## [REQUIRED TASKS]
a - In the passage on bird properties, translate this sentence into Spanish: "The material properties of a bird in deformation are frequently described using various hydrodynamic models."
b - Continue the passage on bird properties past its final sentence.

## [PAGE EXCERPT]
2.1. Bird Properties
At low speeds, the mechanical characteristics of normal avian bird tissues are neither uniform nor homogeneous. However, as a bird travels at higher speeds, this nonuniformity and inhomogeneity become less significant, and it may be fairly assumed that it is a homogenous jet of fluid striking a structure [23]. The material properties of a bird in deformation are frequently described using various hydrodynamic models. A recent study [24] revealed that the Mooney–Rivlin hyperelastic material model of ballistic gelatin can be a good substitute to create realistic bird impact scenarios. When analyzing the damage to aerostructures, the Lagrange–Mooney–Rivlin model can be used with reliability. It produced a similar impact [25] with the SPH water EOS model, despite some variances observed during the damage predictions. Mooney–Rivlin parameters are utilized in simulations, as shown in Table 1.

## [INFORMATION SHOWN]
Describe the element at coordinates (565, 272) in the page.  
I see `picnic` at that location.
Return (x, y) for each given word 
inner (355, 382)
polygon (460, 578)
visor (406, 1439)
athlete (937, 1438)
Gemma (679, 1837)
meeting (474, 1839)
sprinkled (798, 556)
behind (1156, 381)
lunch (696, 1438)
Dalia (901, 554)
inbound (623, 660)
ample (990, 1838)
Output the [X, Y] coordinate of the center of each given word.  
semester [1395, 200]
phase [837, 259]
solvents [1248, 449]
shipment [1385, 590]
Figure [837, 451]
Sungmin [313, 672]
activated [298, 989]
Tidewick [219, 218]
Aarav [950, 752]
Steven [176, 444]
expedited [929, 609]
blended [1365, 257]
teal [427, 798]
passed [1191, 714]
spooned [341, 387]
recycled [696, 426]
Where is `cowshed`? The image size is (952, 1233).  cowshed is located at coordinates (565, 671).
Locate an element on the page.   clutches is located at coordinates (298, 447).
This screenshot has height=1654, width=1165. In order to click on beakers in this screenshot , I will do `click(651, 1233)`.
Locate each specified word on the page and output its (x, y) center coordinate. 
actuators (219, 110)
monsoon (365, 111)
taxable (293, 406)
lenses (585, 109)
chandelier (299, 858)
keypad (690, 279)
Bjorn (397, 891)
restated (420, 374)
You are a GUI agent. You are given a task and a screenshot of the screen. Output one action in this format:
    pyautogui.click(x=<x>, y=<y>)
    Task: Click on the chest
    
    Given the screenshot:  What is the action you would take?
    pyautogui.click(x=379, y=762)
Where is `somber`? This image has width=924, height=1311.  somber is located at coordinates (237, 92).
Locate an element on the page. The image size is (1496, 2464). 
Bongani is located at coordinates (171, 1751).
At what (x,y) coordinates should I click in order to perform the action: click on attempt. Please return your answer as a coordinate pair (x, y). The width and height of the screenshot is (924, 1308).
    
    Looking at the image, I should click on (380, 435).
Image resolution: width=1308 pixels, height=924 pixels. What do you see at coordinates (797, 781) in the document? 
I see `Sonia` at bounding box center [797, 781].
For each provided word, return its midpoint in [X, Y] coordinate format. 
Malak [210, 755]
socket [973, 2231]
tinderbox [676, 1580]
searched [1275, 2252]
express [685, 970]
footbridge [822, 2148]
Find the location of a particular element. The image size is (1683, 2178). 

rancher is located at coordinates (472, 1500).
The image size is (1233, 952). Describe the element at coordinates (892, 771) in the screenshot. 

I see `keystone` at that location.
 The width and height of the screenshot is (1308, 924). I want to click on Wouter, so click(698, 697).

## [RESULTS FOR EACH TASK]
a - Las propiedades materiales de un ave en deformación se describen con frecuencia mediante diversos modelos hidrodinámicos.

b -
The maximum bird mass allowed by the existing bird mass standards for bird–aircraft hit scenarios is 4.3 lb (or 1.95 kg) for the bird. Three geometric bird models have been widely used to simulate bird strike incidents in general: cylindrical with a straight end, hemispherical cylindrical with a hemispherical end, and ellipsoid. A straight-ended cylindrical bird with a radius of 60 mm and an overall length of 180 mm was used for the current numerical investigations to obtain a bird weight of around 1.97 kg. The relative velocity of the bird was calculated as 225 m/s using a cruising speed of 300 km/h and a fan blade rotating speed of 3000 RPM. Its starting velocity in the normal Z-direction was set to 225 m/s, and its initial mass density was set as 968 kg/m3. The 3D 8-node fully integrated explicit solid elements used for the meshing of the bird model, with a total of 4137 elements, were found to allow fast simulation runs without compromising accuracy.
2.2. The Flexible Fan Blade
A fan blade with the original specifications was designed in the SolidWorks application and then was imported into the hyper mesh to obtain the necessary mesh type with the desired number of elements. The fan blade was meshed and then imported into Ansys Workbench for explicit dynamic analysis. The fan blade incorporates the selected optimized joint design from earlier work on the sub-element and plate-level analyses.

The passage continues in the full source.